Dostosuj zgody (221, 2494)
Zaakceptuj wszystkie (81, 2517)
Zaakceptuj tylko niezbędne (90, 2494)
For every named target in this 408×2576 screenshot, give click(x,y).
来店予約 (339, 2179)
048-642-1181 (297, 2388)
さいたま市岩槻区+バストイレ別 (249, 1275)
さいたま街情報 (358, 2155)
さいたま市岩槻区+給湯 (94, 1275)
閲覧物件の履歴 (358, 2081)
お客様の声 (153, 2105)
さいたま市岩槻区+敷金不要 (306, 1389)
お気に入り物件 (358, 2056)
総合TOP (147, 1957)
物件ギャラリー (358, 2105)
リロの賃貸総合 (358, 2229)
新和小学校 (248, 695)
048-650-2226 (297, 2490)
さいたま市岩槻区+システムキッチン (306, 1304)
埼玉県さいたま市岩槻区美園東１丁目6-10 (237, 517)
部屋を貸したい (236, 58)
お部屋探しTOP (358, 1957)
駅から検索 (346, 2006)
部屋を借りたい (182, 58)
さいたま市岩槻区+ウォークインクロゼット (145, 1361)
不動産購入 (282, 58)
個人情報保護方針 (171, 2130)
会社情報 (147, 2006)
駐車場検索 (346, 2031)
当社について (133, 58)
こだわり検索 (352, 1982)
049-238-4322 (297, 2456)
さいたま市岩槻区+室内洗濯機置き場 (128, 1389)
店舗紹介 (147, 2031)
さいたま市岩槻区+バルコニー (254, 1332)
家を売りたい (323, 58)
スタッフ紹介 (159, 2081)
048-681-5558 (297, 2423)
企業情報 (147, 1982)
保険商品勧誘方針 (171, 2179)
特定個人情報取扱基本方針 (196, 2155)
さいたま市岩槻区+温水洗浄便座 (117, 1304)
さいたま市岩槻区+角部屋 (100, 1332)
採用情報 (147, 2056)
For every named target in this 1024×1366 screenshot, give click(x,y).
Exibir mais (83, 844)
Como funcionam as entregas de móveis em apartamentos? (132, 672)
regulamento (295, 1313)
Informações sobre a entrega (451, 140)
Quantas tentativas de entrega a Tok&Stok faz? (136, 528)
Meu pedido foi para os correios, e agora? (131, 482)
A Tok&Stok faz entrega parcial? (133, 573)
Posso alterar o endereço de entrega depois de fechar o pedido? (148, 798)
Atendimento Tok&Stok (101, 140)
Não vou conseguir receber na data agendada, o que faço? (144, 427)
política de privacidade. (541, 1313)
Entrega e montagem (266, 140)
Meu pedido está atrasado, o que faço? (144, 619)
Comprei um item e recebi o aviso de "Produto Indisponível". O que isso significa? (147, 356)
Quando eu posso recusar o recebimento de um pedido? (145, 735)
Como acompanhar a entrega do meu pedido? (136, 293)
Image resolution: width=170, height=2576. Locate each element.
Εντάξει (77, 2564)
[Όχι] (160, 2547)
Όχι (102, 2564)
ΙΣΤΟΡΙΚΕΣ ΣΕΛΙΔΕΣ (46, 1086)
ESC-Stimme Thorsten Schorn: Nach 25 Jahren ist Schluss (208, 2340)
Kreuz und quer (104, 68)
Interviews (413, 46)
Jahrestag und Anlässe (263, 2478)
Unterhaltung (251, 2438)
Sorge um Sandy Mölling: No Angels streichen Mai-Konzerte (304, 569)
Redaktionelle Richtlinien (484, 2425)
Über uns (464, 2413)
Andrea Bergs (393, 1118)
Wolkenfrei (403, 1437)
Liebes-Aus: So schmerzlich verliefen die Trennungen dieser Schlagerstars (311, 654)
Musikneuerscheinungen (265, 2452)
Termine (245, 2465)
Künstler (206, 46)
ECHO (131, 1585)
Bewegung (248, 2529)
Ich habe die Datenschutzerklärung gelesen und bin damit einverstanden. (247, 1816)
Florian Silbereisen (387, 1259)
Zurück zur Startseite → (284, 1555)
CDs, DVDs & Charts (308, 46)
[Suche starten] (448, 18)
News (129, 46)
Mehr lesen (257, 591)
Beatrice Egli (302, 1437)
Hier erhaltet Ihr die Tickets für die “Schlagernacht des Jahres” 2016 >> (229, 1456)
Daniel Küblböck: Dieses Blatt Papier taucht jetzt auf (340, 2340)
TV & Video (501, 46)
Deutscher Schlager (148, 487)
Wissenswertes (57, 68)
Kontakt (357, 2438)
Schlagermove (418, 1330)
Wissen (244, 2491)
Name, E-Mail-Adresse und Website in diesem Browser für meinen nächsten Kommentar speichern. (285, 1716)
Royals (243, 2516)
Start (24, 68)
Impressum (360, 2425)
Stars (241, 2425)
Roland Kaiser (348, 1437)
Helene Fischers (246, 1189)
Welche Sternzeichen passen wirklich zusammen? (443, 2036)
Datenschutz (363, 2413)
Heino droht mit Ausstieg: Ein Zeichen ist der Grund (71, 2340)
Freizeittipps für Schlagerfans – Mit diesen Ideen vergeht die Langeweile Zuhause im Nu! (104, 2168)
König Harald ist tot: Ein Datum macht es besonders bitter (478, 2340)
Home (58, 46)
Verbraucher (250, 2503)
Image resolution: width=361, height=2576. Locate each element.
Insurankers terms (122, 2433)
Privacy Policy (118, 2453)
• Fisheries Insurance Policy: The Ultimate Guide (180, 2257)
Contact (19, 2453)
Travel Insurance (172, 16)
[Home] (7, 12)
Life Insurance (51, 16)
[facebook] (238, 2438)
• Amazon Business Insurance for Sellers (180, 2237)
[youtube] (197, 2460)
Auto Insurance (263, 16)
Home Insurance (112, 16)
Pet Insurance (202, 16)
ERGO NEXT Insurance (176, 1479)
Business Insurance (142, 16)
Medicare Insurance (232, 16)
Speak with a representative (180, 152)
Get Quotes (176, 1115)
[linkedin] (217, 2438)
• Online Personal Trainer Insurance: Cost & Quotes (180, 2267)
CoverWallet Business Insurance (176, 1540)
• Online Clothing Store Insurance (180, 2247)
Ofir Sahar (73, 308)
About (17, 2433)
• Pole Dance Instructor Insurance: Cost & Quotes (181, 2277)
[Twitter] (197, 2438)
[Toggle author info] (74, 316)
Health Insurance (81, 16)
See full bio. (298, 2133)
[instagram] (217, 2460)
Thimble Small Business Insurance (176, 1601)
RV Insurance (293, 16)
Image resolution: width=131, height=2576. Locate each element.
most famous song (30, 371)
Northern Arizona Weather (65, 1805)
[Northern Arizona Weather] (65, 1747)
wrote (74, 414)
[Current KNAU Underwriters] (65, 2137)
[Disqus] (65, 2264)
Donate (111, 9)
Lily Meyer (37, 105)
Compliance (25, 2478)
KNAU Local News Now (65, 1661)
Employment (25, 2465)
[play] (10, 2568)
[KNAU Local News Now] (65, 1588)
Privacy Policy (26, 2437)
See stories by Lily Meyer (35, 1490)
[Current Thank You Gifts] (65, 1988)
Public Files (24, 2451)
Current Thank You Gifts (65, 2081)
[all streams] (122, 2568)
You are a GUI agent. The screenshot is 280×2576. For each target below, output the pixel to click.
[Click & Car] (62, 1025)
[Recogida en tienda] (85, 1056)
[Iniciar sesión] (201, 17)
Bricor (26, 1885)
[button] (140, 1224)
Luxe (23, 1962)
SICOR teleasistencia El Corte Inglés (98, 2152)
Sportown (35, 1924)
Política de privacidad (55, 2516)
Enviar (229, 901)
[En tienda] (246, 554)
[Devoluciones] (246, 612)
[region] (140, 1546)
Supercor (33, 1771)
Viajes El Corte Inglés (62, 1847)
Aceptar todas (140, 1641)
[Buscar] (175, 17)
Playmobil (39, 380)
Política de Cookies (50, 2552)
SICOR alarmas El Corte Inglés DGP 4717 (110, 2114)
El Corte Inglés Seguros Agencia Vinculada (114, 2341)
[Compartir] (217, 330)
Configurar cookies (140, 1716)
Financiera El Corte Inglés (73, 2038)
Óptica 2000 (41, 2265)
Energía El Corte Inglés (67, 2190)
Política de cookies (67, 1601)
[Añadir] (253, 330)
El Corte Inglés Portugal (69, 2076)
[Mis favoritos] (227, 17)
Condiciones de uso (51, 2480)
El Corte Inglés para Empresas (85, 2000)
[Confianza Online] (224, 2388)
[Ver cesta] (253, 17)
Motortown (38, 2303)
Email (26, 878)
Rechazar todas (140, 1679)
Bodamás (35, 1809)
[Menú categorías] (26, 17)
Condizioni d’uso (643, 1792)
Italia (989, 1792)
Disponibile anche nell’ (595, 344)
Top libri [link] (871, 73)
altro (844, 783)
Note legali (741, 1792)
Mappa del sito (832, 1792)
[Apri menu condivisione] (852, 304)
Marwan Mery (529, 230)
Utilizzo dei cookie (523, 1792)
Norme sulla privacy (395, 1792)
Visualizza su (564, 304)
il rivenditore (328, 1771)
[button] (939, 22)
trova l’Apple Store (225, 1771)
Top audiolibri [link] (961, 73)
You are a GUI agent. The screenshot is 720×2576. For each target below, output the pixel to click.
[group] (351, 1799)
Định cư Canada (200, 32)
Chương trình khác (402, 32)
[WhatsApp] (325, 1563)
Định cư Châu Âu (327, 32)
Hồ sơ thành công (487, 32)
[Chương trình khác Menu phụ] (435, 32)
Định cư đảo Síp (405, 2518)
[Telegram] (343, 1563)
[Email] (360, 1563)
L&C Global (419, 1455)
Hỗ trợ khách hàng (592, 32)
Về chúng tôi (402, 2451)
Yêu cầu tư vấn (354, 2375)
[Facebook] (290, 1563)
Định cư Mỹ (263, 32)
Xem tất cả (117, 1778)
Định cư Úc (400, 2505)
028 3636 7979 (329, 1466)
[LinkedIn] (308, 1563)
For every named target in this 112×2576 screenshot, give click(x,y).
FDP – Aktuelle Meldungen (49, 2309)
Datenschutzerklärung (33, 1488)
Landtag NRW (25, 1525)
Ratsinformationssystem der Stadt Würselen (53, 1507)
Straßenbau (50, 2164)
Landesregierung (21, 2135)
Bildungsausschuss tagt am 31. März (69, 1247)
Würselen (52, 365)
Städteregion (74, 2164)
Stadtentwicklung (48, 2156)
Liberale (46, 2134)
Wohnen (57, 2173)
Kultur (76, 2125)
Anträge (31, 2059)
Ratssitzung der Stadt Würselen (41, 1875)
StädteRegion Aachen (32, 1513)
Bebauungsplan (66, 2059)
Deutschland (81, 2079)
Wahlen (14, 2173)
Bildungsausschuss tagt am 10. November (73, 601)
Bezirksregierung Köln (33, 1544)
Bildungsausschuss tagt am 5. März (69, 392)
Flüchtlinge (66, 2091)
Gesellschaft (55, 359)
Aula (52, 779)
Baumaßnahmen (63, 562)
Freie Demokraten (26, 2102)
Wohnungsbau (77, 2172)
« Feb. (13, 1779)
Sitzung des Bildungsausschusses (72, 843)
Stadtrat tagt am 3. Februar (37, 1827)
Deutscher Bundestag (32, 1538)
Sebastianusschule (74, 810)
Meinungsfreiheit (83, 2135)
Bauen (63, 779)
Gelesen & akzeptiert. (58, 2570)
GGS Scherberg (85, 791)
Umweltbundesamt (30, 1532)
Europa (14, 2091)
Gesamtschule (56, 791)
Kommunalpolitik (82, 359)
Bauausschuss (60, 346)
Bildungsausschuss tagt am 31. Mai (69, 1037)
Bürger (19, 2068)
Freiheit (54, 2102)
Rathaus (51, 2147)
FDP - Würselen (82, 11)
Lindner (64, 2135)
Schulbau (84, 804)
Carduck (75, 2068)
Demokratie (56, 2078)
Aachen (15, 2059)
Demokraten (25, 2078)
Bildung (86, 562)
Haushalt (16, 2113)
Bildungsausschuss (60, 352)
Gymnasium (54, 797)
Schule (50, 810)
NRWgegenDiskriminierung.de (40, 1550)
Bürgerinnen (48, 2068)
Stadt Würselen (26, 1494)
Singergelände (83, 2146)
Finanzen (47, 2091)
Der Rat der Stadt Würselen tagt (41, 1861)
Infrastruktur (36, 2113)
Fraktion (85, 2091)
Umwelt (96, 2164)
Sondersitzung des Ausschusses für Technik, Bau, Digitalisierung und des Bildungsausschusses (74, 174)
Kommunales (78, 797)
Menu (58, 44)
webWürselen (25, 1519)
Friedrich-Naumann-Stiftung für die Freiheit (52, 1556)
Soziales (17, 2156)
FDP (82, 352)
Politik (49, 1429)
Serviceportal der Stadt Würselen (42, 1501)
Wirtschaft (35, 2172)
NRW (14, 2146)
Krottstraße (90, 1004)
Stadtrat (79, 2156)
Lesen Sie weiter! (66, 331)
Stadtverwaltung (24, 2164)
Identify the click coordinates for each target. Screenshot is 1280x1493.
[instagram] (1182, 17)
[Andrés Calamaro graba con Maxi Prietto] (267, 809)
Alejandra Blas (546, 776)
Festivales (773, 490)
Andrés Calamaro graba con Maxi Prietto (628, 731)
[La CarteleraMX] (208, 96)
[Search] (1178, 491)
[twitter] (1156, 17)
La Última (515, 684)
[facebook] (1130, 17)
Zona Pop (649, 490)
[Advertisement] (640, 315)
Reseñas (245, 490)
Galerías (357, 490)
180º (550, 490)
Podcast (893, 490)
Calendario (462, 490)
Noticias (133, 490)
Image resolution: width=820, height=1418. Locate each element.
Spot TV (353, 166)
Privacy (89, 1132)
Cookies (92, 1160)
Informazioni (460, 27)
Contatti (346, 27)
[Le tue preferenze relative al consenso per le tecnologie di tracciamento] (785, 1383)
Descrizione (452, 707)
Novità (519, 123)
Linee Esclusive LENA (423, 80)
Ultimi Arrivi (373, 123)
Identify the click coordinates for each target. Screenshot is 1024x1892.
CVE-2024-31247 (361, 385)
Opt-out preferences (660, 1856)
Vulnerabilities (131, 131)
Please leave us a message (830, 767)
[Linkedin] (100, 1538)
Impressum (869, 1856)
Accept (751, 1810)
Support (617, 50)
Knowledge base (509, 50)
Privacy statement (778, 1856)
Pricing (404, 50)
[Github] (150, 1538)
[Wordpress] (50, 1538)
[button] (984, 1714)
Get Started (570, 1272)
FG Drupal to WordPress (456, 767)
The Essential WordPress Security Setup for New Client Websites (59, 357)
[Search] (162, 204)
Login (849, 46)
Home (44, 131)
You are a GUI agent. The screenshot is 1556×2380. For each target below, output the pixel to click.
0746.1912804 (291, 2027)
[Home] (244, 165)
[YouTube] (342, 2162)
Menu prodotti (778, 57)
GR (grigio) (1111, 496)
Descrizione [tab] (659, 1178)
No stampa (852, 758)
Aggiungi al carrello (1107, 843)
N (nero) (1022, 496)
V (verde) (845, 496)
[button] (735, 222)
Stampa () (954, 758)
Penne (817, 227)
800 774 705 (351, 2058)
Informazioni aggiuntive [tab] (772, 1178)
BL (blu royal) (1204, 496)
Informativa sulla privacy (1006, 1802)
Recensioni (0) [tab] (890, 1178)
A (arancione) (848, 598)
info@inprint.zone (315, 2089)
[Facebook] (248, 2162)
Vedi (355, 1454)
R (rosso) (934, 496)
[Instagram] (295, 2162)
◇ ◇ ◇ ◇
Reproduce, character for character, only the lines of the preceding data that start at the line with "家を売りたい (323, 58)" and end at the line with "Hier erhaltet Ihr", both included.

**Output below**
家を売りたい (323, 58)
スタッフ紹介 (159, 2081)
048-681-5558 (297, 2423)
企業情報 (147, 1982)
保険商品勧誘方針 (171, 2179)
特定個人情報取扱基本方針 (196, 2155)
さいたま市岩槻区+温水洗浄便座 (117, 1304)
さいたま市岩槻区+角部屋 (100, 1332)
採用情報 (147, 2056)
For every named target in this 1024×1366 screenshot, give click(x,y).
Exibir mais (83, 844)
Como funcionam as entregas de móveis em apartamentos? (132, 672)
regulamento (295, 1313)
Informações sobre a entrega (451, 140)
Quantas tentativas de entrega a Tok&Stok faz? (136, 528)
Meu pedido foi para os correios, e agora? (131, 482)
A Tok&Stok faz entrega parcial? (133, 573)
Posso alterar o endereço de entrega depois de fechar o pedido? (148, 798)
Atendimento Tok&Stok (101, 140)
Não vou conseguir receber na data agendada, o que faço? (144, 427)
política de privacidade. (541, 1313)
Entrega e montagem (266, 140)
Meu pedido está atrasado, o que faço? (144, 619)
Comprei um item e recebi o aviso de "Produto Indisponível". O que isso significa? (147, 356)
Quando eu posso recusar o recebimento de um pedido? (145, 735)
Como acompanhar a entrega do meu pedido? (136, 293)
Image resolution: width=170, height=2576. Locate each element.
Εντάξει (77, 2564)
[Όχι] (160, 2547)
Όχι (102, 2564)
ΙΣΤΟΡΙΚΕΣ ΣΕΛΙΔΕΣ (46, 1086)
ESC-Stimme Thorsten Schorn: Nach 25 Jahren ist Schluss (208, 2340)
Kreuz und quer (104, 68)
Interviews (413, 46)
Jahrestag und Anlässe (263, 2478)
Unterhaltung (251, 2438)
Sorge um Sandy Mölling: No Angels streichen Mai-Konzerte (304, 569)
Redaktionelle Richtlinien (484, 2425)
Über uns (464, 2413)
Andrea Bergs (393, 1118)
Wolkenfrei (403, 1437)
Liebes-Aus: So schmerzlich verliefen die Trennungen dieser Schlagerstars (311, 654)
Musikneuerscheinungen (265, 2452)
Termine (245, 2465)
Künstler (206, 46)
ECHO (131, 1585)
Bewegung (248, 2529)
Ich habe die Datenschutzerklärung gelesen und bin damit einverstanden. (247, 1816)
Florian Silbereisen (387, 1259)
Zurück zur Startseite → (284, 1555)
CDs, DVDs & Charts (308, 46)
[Suche starten] (448, 18)
News (129, 46)
Mehr lesen (257, 591)
Beatrice Egli (302, 1437)
Hier erhaltet Ihr die Tickets für die “Schlagernacht des Jahres” 2016 >> (229, 1456)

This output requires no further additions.